AWO am Mittelrhein: Neues Buch, das Geschichte der AWO erzählt

Engagement und Einsatz : Buch zum 100-jährigen Bestehen erzählt die Geschichte der AWO

Käthe Reinartz aus Stolberg war eine mutige Frau. Sie ist eine von 35 Menschen, deren Geschichten ein neues Buch der „AWO am Mittelrhein“ erzählt. Es geht um das besondere Engagement der Porträtierten – und um die Geschichte einer ganzen Organisation.

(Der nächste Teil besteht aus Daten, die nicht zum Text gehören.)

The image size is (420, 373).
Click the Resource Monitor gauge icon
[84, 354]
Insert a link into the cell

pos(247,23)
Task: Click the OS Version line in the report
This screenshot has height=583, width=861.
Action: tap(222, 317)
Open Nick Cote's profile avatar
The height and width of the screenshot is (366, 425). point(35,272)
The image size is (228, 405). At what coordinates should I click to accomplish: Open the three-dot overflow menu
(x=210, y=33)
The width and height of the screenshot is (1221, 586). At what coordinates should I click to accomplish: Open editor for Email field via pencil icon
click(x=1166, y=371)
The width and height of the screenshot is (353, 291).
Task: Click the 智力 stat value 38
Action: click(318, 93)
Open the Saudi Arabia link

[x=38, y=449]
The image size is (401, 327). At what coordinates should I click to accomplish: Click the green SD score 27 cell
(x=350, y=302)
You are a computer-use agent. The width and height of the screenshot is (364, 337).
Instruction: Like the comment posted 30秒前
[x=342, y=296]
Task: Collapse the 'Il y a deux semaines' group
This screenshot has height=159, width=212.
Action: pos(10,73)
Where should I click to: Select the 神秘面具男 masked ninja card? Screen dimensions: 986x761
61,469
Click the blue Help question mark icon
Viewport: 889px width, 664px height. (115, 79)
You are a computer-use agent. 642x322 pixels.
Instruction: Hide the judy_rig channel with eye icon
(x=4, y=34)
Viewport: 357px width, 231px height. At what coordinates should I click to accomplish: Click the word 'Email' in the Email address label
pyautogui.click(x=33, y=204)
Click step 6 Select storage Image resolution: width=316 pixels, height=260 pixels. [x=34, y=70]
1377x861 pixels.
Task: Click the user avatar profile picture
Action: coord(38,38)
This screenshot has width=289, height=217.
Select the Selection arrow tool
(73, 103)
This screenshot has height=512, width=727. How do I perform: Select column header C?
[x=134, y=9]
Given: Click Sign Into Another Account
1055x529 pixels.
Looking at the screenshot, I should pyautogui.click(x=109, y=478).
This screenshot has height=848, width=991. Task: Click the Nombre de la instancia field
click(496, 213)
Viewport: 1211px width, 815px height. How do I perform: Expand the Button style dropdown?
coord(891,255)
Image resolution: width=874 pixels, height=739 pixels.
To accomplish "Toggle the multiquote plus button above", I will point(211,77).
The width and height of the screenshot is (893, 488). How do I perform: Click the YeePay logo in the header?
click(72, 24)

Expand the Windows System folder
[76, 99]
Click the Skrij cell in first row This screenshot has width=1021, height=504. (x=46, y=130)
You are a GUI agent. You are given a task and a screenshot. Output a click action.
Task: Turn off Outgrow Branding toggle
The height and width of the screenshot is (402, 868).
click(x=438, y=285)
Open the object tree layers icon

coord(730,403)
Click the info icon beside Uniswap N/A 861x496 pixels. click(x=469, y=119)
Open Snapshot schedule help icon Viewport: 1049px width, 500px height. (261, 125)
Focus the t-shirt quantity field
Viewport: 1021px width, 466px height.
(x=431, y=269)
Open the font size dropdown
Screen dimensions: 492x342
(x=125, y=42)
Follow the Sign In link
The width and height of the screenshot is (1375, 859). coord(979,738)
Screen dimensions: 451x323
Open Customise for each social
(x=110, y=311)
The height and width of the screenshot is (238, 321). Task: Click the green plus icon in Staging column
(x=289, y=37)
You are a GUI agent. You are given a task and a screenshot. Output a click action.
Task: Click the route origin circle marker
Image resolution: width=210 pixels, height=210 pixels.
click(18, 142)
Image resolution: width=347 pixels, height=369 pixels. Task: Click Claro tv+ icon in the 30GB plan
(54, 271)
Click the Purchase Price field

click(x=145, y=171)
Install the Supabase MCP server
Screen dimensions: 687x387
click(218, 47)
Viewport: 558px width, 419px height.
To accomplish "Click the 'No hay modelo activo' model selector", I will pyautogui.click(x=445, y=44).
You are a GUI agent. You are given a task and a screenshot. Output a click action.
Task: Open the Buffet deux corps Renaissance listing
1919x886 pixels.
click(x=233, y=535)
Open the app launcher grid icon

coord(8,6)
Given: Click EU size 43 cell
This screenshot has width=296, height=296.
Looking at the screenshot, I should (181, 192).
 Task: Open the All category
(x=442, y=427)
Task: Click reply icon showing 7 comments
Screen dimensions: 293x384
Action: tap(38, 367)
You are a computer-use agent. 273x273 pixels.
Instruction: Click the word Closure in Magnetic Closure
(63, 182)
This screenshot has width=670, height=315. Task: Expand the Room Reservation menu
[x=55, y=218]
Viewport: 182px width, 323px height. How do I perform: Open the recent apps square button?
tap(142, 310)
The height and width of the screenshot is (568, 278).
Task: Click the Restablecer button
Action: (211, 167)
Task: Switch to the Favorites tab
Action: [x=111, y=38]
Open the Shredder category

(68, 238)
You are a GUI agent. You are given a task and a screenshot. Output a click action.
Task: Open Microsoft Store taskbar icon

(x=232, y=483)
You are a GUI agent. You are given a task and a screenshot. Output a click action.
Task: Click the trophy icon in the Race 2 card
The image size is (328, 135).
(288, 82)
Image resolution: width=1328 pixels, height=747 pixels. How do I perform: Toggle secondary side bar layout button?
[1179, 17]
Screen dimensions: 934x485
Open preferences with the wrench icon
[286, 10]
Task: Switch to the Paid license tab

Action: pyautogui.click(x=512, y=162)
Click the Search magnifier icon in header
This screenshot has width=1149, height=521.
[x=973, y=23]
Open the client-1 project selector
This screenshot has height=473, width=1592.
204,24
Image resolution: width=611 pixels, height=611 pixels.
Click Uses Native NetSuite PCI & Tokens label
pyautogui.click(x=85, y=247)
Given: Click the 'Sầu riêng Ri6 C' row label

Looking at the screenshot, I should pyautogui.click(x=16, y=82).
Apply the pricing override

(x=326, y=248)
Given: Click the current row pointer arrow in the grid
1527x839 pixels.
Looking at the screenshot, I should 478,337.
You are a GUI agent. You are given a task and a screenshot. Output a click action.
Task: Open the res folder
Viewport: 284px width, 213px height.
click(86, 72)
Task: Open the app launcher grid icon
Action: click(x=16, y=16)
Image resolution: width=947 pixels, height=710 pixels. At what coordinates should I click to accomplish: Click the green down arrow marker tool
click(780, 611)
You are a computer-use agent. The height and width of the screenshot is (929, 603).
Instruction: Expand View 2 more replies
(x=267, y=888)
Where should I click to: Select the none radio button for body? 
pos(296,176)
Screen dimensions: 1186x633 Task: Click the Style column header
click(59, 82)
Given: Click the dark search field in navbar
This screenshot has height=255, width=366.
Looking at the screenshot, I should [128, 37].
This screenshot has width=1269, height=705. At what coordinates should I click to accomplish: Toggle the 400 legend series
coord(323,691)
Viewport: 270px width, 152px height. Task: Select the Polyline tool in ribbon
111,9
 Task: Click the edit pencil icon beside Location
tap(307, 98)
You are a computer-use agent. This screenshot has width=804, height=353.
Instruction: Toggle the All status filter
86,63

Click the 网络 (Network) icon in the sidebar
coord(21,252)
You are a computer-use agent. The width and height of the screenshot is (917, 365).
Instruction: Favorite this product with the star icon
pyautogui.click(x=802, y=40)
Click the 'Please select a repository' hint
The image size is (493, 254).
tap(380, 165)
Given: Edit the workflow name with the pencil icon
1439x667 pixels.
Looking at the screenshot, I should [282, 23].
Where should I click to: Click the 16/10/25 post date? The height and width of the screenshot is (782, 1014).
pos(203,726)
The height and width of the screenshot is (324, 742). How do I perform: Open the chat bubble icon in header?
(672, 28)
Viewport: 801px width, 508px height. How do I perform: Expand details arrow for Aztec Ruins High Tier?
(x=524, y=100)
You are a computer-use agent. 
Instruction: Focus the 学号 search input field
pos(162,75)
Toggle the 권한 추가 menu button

Käthe Reinartz starb am 31. Juli 1995. Ihre Jugend war geprägt von sozialem Engagement und dem Einsatz für Schwache und Hilfsbedürftige. Als 1935 ihr Vater von den Nationalsozialisten verhaftet wurde, übernahm die damals 20-jährige Käthe trotz ihrer Behinderung das elterliche Geschäft.

Obwohl sie wusste, dass sie durch die Nazis beobachtet wurde, half sie weiterhin politisch Verfolgten und jüdischen Mitbürgern und versorgte russische Zwangsarbeiter mit Lebensmitteln.

Es sind die Geschichten der Menschen, die Geschichte für uns greifbar machen. Käthe Reinartz ist eine von 35 Persönlichkeiten, deren Geschichten die AWO am Mittelrhein zu einem Buch zusammengefasst hat: „Gesichter der AWO am Mittelrhein“.

Anlass ist das 100-jährige Bestehen der Arbeiterwohlfahrt und das 70. Jubiläum der AWO am Mittelrhein. Unter den 35 Porträtierten sind viele aus unserer Region. Neben Käthe Reinartz (1915 bis 1995) sind auch Leben und Wirken von Walter Heckmann (1942 bis 2009), Willi Everartz (1927 bis 2014) und Marie Juchacz (1879 bis 1956) beschrieben.

Marie Juchacz gründete vor 100 Jahren die AWO

Sie war die erste Frau, die in einem deutschen Parlament die Rednerbühne betrat. Und sie war es, die 1919 die Arbeiterwohlfahrt gründete. Das Leitbild der AWO ist seither unverändert geblieben: Freiheit, Gleichheit, Gerechtigkeit, Solidarität und Toleranz. Im Laufe der Zeit bereicherten einige besondere Mitglieder die Arbeiterwohlfahrt und trugen ihre Werte stets entschlossen und über sämtliche Hürden hinweg nach außen.

Die Porträts schildern das Engagement der 35 vorgestellten Personen und würdigen deren Unterstützung. Die Leser und Leserinnen erfahren außerdem interessante Anekdoten aus der Anfangszeit der Organisation, über ihr Verbot während des Zweiten Weltkriegs und den Wiederaufbau in der Nachkriegszeit.

Denn: Es sind die Geschichten der Menschen, die Geschichte für uns greifbar machen. Eine populärwissenschaftliche Beschreibung der Geschichte der Arbeiterwohlfahrt am Mittelrhein findet sich in den Bänden zwei und drei der in diesem Jahr erschienenen Trilogie: „Arbeiterwohlfahrt am Mittelrhein 1919 bis 1989 – Ursprünge und Entwicklung“.

Sie widmet sich den ersten 70 Jahren der AWO am Mittelrhein, die von tiefgreifenden Ereignissen der Geschichte begleitet wurden. Sie erzählt von der Zeit von Marie Juchacz in Köln, den Gründungsjahren, von schweren Rückschlägen während des Zweiten Weltkriegs, aber auch von Zeiten der Hoffnung, in denen mutige Persönlichkeiten den Verein wieder aufbauten.

Das neue Buch „Der AWO Bezirksverband Mittelrhein 1989 bis 2019 – Der Weg ins 21. Jahrhundert“ schreibt die Chronik fort: 1989 bricht eine neue Zeit an, die der AWO neue Aufgaben stellt. Der Fall der Mauer und die deutsche Wiedervereinigung bieten Chancen wie auch Herausforderungen. Die Digitalisierung sowie der gesellschaftliche und wirtschaftliche Wandel bedeuten zugleich Erneuerungen in den Strukturen des Verbands: Innovative Ideen, neue Leitlinien und organisatorische Anpassungen sind erforderlich.